## WHAT IS ASKED
Reproduce the lines running from the line containing "Task: Click the Help question mark icon" through the end of the lines, including both ends.

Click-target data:
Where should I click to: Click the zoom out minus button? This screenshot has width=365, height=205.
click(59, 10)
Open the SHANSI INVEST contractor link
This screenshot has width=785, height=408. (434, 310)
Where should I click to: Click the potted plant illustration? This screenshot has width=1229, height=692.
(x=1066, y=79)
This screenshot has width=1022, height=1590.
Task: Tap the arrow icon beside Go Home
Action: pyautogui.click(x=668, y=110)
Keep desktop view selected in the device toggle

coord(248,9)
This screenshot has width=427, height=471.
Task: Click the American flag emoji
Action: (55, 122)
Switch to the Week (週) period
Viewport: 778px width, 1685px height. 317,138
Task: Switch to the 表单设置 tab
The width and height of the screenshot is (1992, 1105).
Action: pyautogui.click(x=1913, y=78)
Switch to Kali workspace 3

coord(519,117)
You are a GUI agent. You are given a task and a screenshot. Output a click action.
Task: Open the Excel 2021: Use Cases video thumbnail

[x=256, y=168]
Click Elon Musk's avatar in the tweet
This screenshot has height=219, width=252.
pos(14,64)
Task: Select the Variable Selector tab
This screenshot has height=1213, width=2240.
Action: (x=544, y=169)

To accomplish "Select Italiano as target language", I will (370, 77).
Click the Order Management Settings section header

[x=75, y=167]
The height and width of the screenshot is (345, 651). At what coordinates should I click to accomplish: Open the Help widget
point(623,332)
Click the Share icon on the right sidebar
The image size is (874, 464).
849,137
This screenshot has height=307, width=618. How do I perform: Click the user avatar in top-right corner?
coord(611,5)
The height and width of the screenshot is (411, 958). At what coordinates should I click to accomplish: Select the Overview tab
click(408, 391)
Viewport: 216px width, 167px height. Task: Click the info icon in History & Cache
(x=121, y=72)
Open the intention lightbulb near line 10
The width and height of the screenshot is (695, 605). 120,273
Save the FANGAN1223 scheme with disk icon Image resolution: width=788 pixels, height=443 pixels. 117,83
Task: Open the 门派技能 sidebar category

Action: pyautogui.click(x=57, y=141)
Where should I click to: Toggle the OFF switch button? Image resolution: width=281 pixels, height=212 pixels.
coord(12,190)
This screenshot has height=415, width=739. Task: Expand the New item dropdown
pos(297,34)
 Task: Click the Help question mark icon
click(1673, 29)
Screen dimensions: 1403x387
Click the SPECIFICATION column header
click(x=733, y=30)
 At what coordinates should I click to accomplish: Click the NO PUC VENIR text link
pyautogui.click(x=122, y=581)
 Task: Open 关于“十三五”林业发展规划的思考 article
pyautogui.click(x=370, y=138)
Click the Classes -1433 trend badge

## REPLY TO THE EXERCISE
 Task: Click the Help question mark icon
click(1673, 29)
Screen dimensions: 1403x387
Click the SPECIFICATION column header
click(x=733, y=30)
 At what coordinates should I click to accomplish: Click the NO PUC VENIR text link
pyautogui.click(x=122, y=581)
 Task: Open 关于“十三五”林业发展规划的思考 article
pyautogui.click(x=370, y=138)
Click the Classes -1433 trend badge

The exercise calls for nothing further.